[Target pointing data]
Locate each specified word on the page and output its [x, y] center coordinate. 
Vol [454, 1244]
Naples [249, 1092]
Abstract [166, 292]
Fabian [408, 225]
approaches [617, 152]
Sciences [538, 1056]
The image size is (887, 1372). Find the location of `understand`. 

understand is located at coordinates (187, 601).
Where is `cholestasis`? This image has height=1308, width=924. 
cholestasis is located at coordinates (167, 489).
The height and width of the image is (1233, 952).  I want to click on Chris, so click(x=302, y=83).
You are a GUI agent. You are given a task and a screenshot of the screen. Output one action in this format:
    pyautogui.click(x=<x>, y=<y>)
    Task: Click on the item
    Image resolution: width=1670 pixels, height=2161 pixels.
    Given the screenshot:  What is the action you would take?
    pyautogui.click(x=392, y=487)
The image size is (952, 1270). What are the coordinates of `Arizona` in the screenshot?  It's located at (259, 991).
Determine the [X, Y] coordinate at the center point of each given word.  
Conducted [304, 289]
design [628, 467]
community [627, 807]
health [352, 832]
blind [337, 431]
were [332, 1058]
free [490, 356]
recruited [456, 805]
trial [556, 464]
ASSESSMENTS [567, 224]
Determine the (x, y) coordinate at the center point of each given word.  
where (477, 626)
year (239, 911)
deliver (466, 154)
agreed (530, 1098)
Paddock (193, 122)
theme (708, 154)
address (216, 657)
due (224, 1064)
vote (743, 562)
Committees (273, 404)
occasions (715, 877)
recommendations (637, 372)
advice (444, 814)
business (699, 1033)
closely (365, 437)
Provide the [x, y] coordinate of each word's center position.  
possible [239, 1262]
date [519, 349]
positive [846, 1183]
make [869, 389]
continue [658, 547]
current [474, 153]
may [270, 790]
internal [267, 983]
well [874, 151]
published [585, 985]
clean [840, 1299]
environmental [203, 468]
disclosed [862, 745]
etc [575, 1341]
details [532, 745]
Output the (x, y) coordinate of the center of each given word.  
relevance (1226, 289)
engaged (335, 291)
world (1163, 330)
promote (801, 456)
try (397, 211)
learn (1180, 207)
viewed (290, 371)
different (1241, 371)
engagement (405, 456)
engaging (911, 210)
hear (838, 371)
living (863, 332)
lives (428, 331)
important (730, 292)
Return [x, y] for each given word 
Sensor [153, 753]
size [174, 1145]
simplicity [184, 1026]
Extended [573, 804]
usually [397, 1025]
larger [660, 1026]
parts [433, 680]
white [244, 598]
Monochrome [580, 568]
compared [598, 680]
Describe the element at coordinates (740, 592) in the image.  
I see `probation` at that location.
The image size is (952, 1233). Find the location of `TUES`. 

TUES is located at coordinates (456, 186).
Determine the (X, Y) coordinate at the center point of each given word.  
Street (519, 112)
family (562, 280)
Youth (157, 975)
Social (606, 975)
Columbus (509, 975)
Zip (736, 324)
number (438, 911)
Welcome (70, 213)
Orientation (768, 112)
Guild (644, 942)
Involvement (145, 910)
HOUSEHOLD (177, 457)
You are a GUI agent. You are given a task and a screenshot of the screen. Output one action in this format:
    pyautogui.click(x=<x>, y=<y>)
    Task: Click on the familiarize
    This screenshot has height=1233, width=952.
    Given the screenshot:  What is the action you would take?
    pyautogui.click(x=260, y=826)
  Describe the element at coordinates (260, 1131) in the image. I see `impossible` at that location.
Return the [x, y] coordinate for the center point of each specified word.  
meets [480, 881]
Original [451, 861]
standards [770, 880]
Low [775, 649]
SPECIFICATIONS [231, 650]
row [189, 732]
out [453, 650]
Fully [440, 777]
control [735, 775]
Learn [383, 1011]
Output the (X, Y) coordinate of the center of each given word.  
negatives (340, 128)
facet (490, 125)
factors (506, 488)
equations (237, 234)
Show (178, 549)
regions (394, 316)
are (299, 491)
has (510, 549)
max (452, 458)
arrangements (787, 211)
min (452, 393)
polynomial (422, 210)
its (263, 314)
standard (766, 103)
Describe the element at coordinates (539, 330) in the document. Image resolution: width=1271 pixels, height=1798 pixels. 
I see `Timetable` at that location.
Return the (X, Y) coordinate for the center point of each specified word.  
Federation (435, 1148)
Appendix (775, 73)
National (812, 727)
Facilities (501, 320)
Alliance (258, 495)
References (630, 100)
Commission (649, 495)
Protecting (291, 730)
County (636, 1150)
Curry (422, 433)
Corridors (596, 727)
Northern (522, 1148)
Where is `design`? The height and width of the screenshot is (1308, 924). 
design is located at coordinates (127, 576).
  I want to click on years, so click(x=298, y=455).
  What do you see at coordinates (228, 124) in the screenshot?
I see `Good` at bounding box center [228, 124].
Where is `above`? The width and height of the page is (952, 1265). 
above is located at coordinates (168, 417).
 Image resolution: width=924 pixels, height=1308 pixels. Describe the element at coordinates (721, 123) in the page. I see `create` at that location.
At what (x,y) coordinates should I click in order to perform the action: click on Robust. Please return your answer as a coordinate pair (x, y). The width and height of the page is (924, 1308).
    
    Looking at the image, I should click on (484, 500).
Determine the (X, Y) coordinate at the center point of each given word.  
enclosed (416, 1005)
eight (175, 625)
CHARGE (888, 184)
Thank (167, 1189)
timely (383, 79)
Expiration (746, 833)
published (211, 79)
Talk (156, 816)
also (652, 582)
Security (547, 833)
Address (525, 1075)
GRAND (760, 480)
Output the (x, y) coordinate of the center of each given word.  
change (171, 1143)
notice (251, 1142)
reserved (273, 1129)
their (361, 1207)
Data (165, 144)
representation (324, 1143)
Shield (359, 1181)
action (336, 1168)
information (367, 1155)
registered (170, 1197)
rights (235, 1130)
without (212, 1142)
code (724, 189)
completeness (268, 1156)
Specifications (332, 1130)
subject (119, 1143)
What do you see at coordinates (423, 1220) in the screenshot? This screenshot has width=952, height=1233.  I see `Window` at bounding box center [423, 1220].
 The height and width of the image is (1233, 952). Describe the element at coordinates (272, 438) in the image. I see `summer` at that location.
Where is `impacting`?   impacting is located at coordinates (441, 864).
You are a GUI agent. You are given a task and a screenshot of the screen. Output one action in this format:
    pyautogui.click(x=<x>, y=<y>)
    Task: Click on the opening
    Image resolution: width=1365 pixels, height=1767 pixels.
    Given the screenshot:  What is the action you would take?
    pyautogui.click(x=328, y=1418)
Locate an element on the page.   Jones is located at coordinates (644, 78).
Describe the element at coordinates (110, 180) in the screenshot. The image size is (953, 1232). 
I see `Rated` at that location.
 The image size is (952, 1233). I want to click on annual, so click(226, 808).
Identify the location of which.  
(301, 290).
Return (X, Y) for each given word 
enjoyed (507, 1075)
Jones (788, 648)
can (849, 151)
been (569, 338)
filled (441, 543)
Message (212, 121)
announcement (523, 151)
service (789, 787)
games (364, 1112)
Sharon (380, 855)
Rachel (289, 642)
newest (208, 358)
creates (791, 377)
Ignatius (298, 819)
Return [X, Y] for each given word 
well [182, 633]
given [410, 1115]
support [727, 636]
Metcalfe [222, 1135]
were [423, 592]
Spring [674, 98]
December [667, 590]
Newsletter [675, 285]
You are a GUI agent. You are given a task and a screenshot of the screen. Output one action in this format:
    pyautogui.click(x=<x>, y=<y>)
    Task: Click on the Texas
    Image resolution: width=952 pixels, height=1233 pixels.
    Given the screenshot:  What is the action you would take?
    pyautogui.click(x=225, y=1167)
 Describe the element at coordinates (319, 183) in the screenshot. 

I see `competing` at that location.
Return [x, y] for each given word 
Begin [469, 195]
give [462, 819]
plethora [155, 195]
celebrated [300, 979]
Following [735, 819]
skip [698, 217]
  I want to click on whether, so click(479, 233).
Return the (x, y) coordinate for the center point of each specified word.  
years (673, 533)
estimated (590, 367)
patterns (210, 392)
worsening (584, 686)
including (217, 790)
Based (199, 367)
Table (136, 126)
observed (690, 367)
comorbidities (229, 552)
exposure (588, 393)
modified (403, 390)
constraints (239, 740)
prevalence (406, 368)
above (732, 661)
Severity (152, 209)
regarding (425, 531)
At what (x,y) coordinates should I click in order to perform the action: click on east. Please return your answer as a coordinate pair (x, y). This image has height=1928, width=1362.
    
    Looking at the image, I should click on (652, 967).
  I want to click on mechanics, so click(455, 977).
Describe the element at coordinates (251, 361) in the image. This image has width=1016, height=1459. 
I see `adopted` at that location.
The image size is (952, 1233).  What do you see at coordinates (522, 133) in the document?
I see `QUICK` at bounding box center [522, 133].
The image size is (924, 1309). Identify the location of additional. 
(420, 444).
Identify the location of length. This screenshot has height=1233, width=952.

PROMPT — Quote the records from their first line through the line that contains "The image size is (952, 1270).", including both ends.

EXERCISE ANSWER —
Locate each specified word on the page and output its [x, y] center coordinate. 
Vol [454, 1244]
Naples [249, 1092]
Abstract [166, 292]
Fabian [408, 225]
approaches [617, 152]
Sciences [538, 1056]
The image size is (887, 1372). Find the location of `understand`. 

understand is located at coordinates (187, 601).
Where is `cholestasis`? This image has height=1308, width=924. 
cholestasis is located at coordinates (167, 489).
The height and width of the image is (1233, 952).  I want to click on Chris, so click(x=302, y=83).
You are a GUI agent. You are given a task and a screenshot of the screen. Output one action in this format:
    pyautogui.click(x=<x>, y=<y>)
    Task: Click on the item
    Image resolution: width=1670 pixels, height=2161 pixels.
    Given the screenshot:  What is the action you would take?
    pyautogui.click(x=392, y=487)
The image size is (952, 1270). What are the coordinates of `Arizona` in the screenshot?  It's located at (259, 991).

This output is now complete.